(RECORDED INFORMATION)

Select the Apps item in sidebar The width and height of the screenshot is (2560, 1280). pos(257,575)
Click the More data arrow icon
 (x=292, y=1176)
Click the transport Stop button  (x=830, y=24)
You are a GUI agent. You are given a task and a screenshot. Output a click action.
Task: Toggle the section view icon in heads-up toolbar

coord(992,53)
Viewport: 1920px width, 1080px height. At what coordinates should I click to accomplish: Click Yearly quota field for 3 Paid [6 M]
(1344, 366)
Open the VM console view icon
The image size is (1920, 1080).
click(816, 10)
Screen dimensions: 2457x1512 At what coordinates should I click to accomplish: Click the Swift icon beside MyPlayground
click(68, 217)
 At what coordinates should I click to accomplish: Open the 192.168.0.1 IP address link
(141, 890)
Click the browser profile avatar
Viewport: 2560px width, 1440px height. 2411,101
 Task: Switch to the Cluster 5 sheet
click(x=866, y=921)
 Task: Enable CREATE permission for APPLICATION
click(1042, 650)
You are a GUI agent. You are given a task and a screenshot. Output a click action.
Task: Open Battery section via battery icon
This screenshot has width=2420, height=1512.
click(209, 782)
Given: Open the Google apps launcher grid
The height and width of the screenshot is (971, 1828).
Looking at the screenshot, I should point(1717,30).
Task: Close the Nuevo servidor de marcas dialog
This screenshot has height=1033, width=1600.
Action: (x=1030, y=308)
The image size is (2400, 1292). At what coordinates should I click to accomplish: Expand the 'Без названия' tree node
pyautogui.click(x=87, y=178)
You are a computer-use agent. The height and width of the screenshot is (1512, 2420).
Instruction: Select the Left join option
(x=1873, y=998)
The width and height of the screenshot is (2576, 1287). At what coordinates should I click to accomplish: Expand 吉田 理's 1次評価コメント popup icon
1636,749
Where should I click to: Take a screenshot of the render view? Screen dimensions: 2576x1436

(End RECORDED INFORMATION)

* **TASK DIRECTIONS**: Nothing should be returned except the lines from the one containing "You are a computer-use" through the last line of the data, each restated word for word.

* **ANSWER TO THE PROBLEM**:
You are a computer-use agent. The height and width of the screenshot is (1512, 2420).
Instruction: Select the Left join option
(x=1873, y=998)
The width and height of the screenshot is (2576, 1287). At what coordinates should I click to accomplish: Expand 吉田 理's 1次評価コメント popup icon
1636,749
Where should I click to: Take a screenshot of the render view? Screen dimensions: 2576x1436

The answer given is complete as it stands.